◆ TASK SET ◆
1. In the blog excerpt, why is the radius sampled from a distribution proportional to r^2? Explain in one to three sentences.
2. Transcribe the passage of the blog excerpt from "A couple of" up to and including "Fisher information matrices.".

◆ EXTRACT PROVIDED ◆

......

I had intended to clean the notebook up a little bit, and make some more investigations (e.g. was I wrong because the score-lines aren't Poisson distributed? Or because each team's individual scoreline are too highly correlated with each other?) but whilst I was clearing out some of my external hard-drives I accidentally formatted my internal hard-drive too. That was a lot of fun to fix.... Anyway, I lost all my squeaky clean data, so I couldn't make prettier plots. Apologies.

During my work today, at some point I had to draw samples uniformly from a sphere, and made an observation I hadn't really appreciated before. The name of the game is to make sure that every infinitesimal shell has the same density of samples, on average.

$$ \frac{4\pi r^2}{\left< N_{samp} \right>} = \mathrm{constant} $$

Or in other words, the volume gets more spread out, so we need more samples for higher r. The density is simply constant with respect to direction (angles). So, to get the correct distribution we simply need to sample from

$$ \theta \sim \mathcal{U}(0,2\pi) $$

$$ \phi \sim \mathcal{U}(0,\pi) $$

$$ r \sim r^2 $$

Or in other words, just sample from a power law distribution with index 2. Elementary observation? Maybe, but it makes it easier to code up!

A couple of weeks ago I put my newest paper on to the arXiv, which you can find here; https://arxiv.org/abs/1711.06287

The paper describes how much we can hope to learn from gravitational-wave observations of black holes, focusing in particular on how well we can constrain our models of the evolution of binary stars. In order to calculate this I used COMPAS, the binary evolution simulation software we are developing here in Birmingham, and a technique called Fisher information matrices.

If you have a model, which depends on some parameters ({\lambda}), and makes predictions about some observable random variable, then the Fisher information quantifies how sensitive the expected observations are to changes in the underlying parameters. If some parameters have a large effect on our expected observations, then it makes sense that we can learn a lot about them.

I calculated the Fisher matrix by running COMPAS (a lot!) and seeing how the output changed with respect to four different bits of physics; the strength of supernova kicks, the ferocity of stellar winds during two different stellar evolutionary phases, and the frictional energetics during the common envelope phase. Below is the money plot from the paper.

......

◆ INPUT DATA ◆
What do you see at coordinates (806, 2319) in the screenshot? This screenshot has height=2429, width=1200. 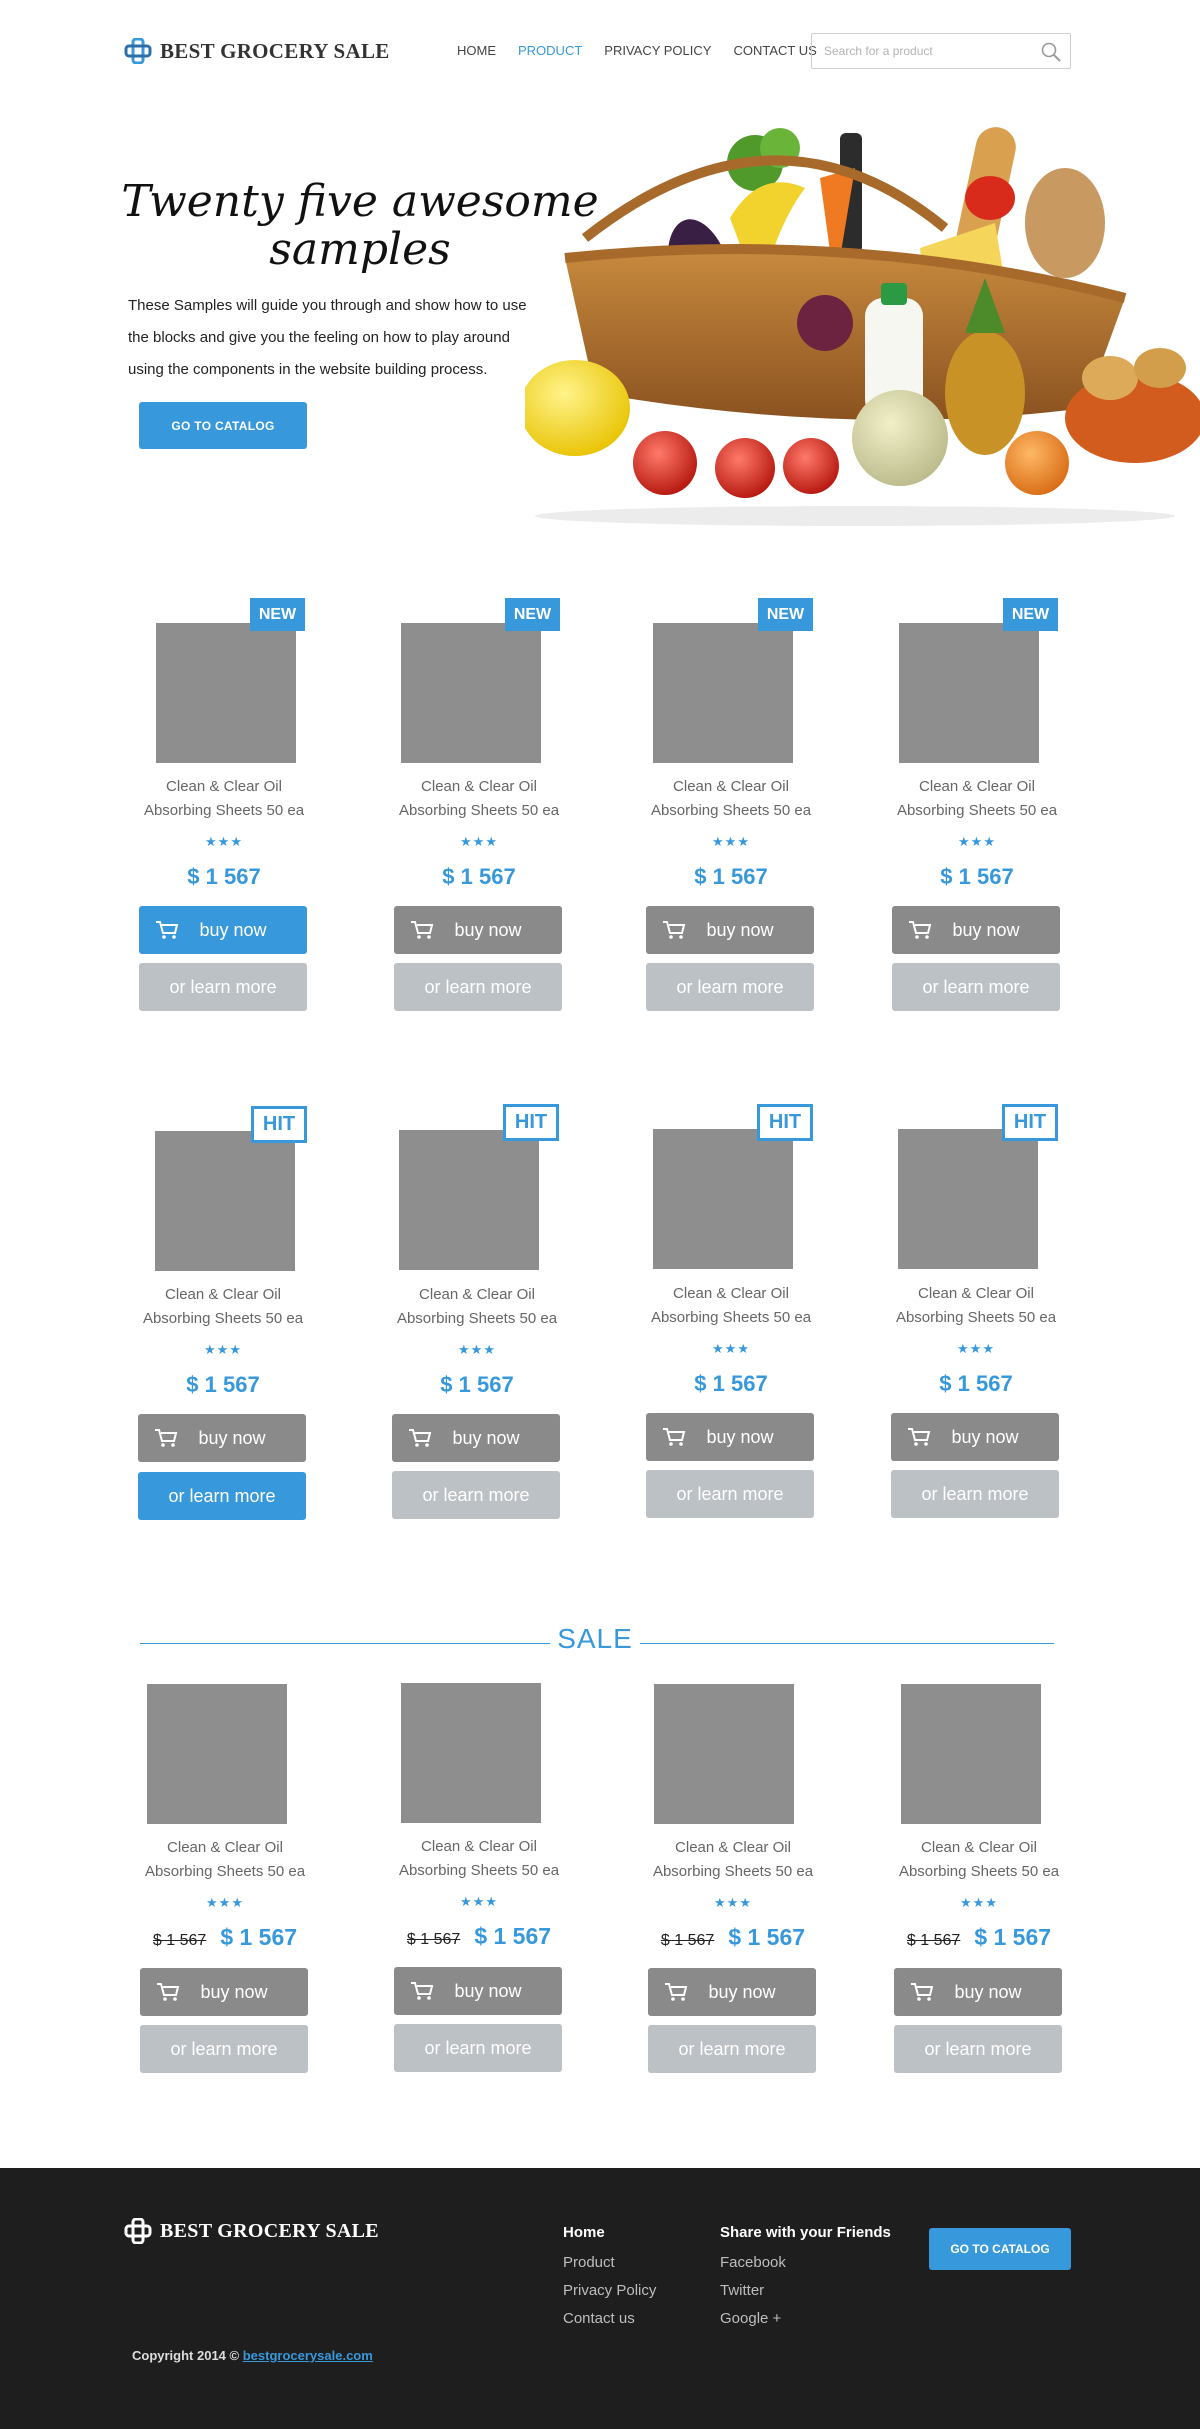 I see `share-link-google-plus: Google +` at bounding box center [806, 2319].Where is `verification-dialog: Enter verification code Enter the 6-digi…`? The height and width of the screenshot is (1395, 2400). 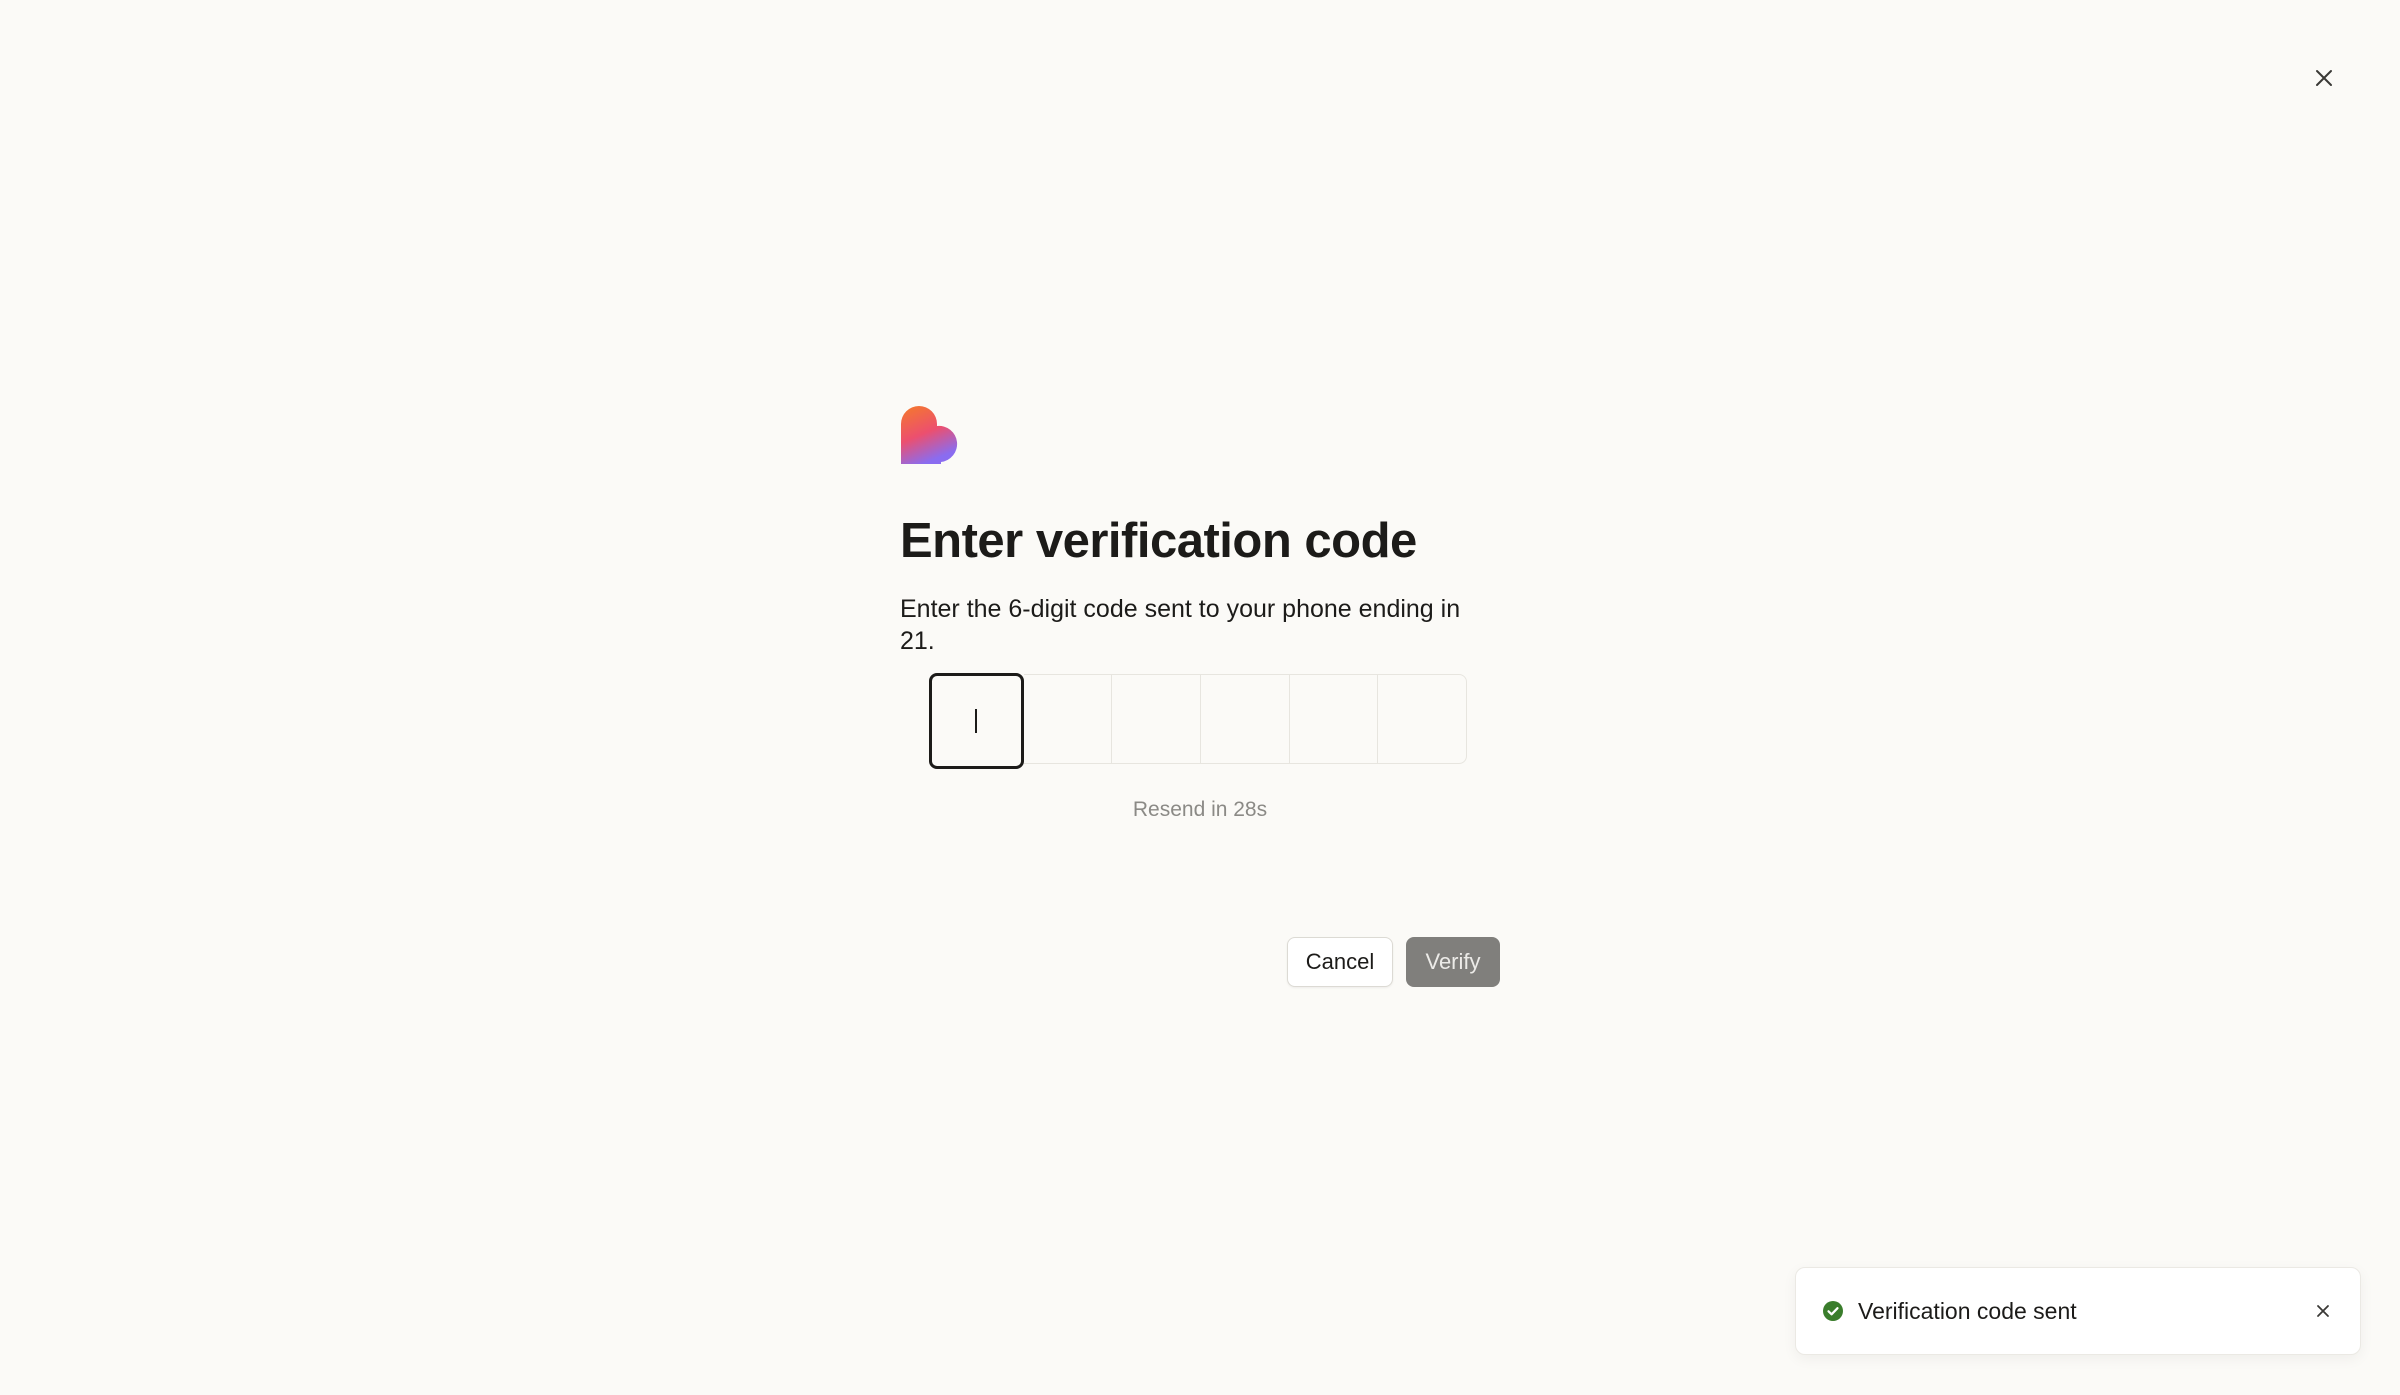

......

◆ TASK ANSWERS ◆
1. Every infinitesimal shell must hold the same density of samples on average. A shell's volume, 4πr^2, spreads out as r grows, so higher r needs more samples. The density is constant with respect to direction, so the angles are sampled uniformly while r follows a power law with index 2.

2.
A couple of weeks ago I put my newest paper on to the arXiv, which you can find here; https://arxiv.org/abs/1711.06287

The paper describes how much we can hope to learn from gravitational-wave observations of black holes, focusing in particular on how well we can constrain our models of the evolution of binary stars. In order to calculate this I used COMPAS, the binary evolution simulation software we are developing here in Birmingham, and a technique called Fisher information matrices.